▶ [About this task]:
Could you print the stretch of lines below from the one with "You are a GUI" through the one with "The height and", exactly as they stand and without any pictures?

▶ [Dataset entries]:
- - - - -
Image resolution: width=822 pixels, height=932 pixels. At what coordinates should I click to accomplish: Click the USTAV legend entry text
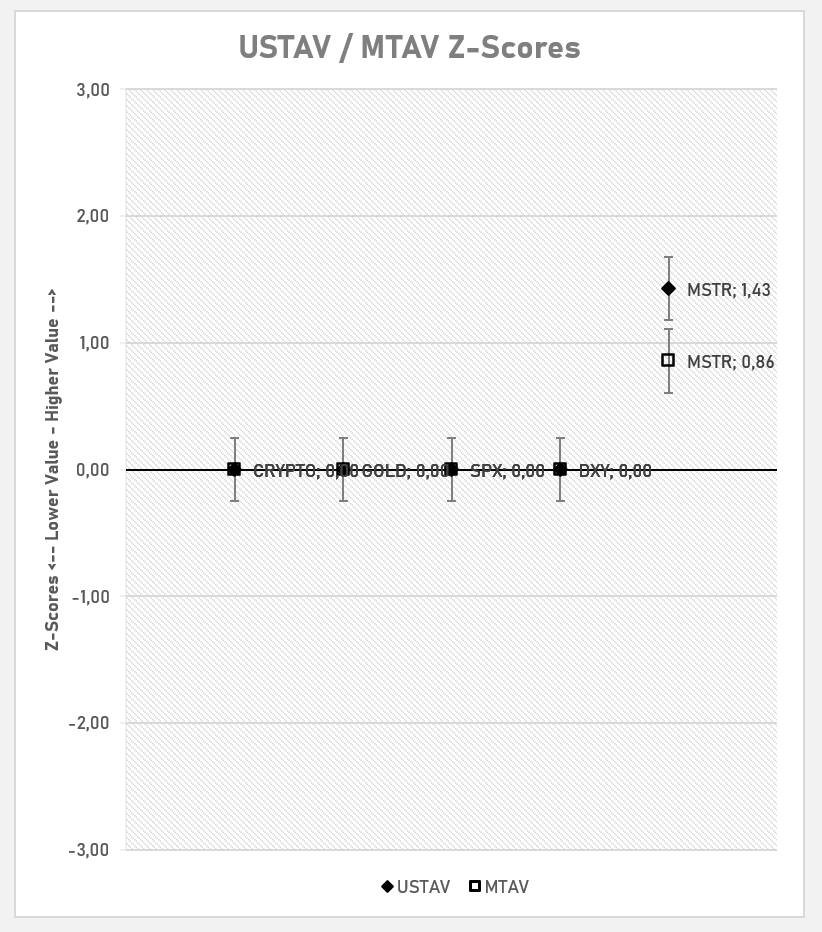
- - - - -
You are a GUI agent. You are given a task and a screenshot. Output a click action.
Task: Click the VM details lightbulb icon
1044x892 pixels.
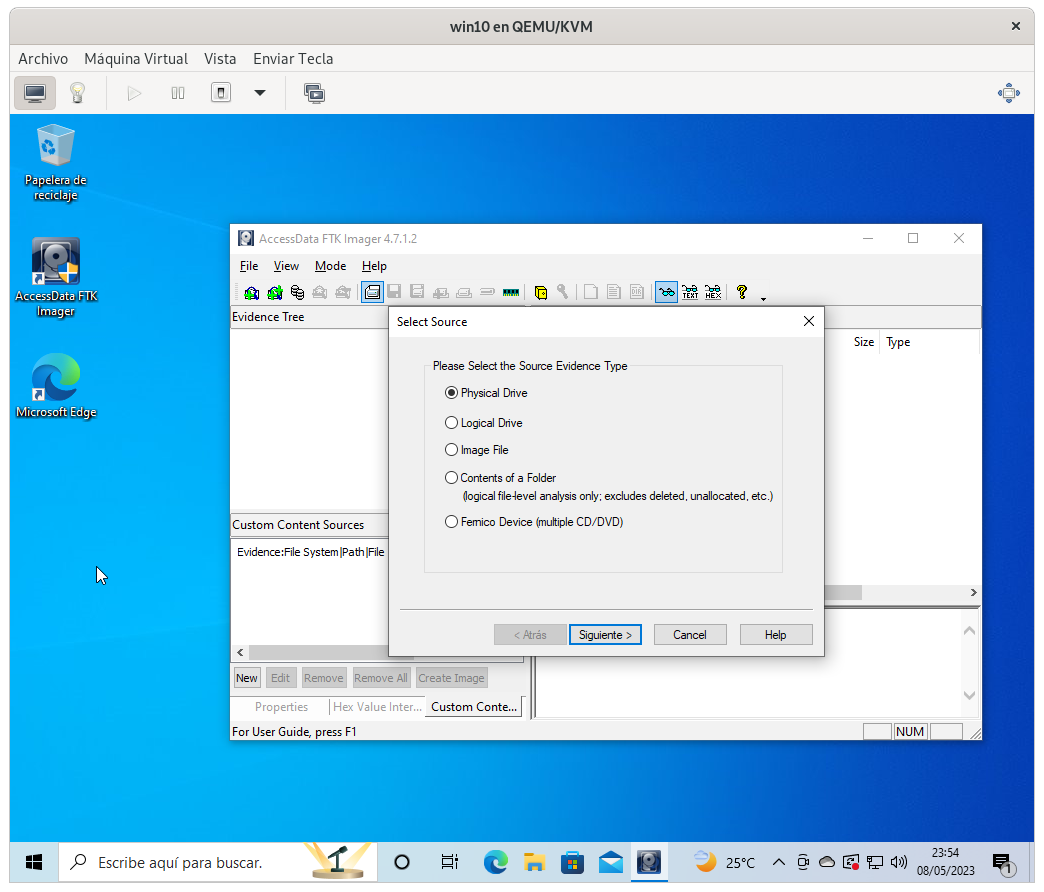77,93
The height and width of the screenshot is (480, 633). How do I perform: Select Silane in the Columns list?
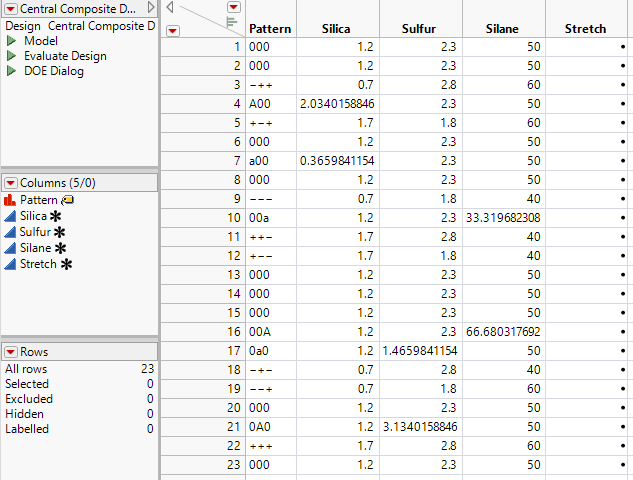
- - - - -
▶ [Your response]:
You are a GUI agent. You are given a task and a screenshot. Output a click action.
Task: Click the VM details lightbulb icon
1044x892 pixels.
77,93
The height and width of the screenshot is (480, 633). How do I perform: Select Silane in the Columns list?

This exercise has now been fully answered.